Как и все посадские, Кузьма страдовал в заволжских поемных лугах. Косили тут уже не на своих делянах по семьям, а на земском наделе заедино — для общего тягла, для ратного припасу, И люда сбилось множество. Почтенные горожане находили кого послать замест себя либо откупались, но Кузьме нравилось быть среди людей, поработать на равных, состязаясь в умельстве и ловкости, и он явился сюда со всеми.
Перед Купальской ночью, со своим обычным тщанием сладив шалаш из нарубленных ивовых веток, он улегся спать. Истошные вопли разбудили его. Кузьма вылез из шалаша и, еще не пришедший в себя, смурной, стал глядеть на языческое игрище. Вокруг полыхали высокие купальские костры, а все покосники, окаченные водой, как бесноватые, дергались возле них, орали, визжали, улюлюкали, скакали, мельтешили быстрыми хороводами. Мелькнул перед Кузьмой разгоряченный потный лик обычно смиренного Потешки Павлова, с ухмылками да кривляниями потряс бородой старик Подеев, взмахнул руками, будто хотел взлететь, грузный оханщик Васька Шитой. Жутко смотреть.
Молодые парочки, подхватив соломенное чучело Лады, принялись прыгать через костры, за ними пустились и мужики.
Раньше Кузьме тоже, верно, было бы весело, но теперь его угнетала тоска. И он снова полез в шалаш.
Снилось Кузьме вселенское, без конца и краю полыхание, падающие огненные стены, метание черных ломаных теней, от чего ему хотелось бежать без оглядки, но он не мог даже шевельнуться, покуда снова не возник перед ним преподобный Сергий…
На другой день, намахавшись вдосталь косой, Кузьма не стал спешить на артельное хлебово — не до кулеша.
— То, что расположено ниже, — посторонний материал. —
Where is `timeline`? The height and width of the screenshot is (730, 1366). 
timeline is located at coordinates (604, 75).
Пошел лугами, куда глаза глядят.
Первая вечерняя звезда слабым свечным огоньком затеплилась в небе. Истомная и немая, до звона в ушах тишина обволакивала дали, недвижную гладь высокого травостоя, одиночные купы ракитника, затемневшие зеркальца озерков. Изредка только слышался коростель и плавный сонливый выдох испускающей из себя тепло земли.
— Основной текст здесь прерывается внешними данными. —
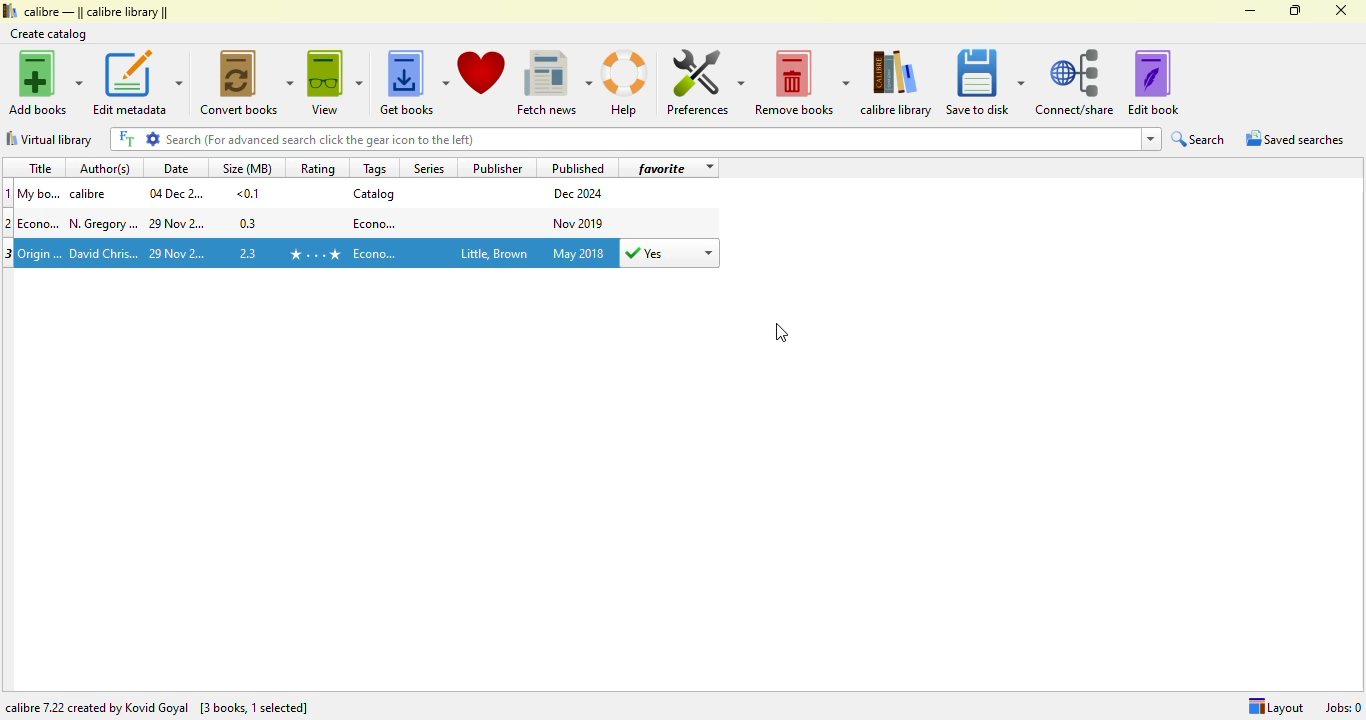 This screenshot has width=1366, height=720. What do you see at coordinates (375, 168) in the screenshot?
I see `tags` at bounding box center [375, 168].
Кузьма наугад вышел к берегу Волги, сел у кустов на еще горячий песок.
Река, казалось, замерла в тяжелом безмолвии своей разливанной широты, лишь изредка ее темная шелковистая вода чуть приплескивала у набухших растопырных коряг, словно ластилась к ним. Наползая исподволь, сумерки неотвратимо и жадно сжимали прозор. И во всем обозримом Кузьме почуялись полная безысходность и податливое покорсгво.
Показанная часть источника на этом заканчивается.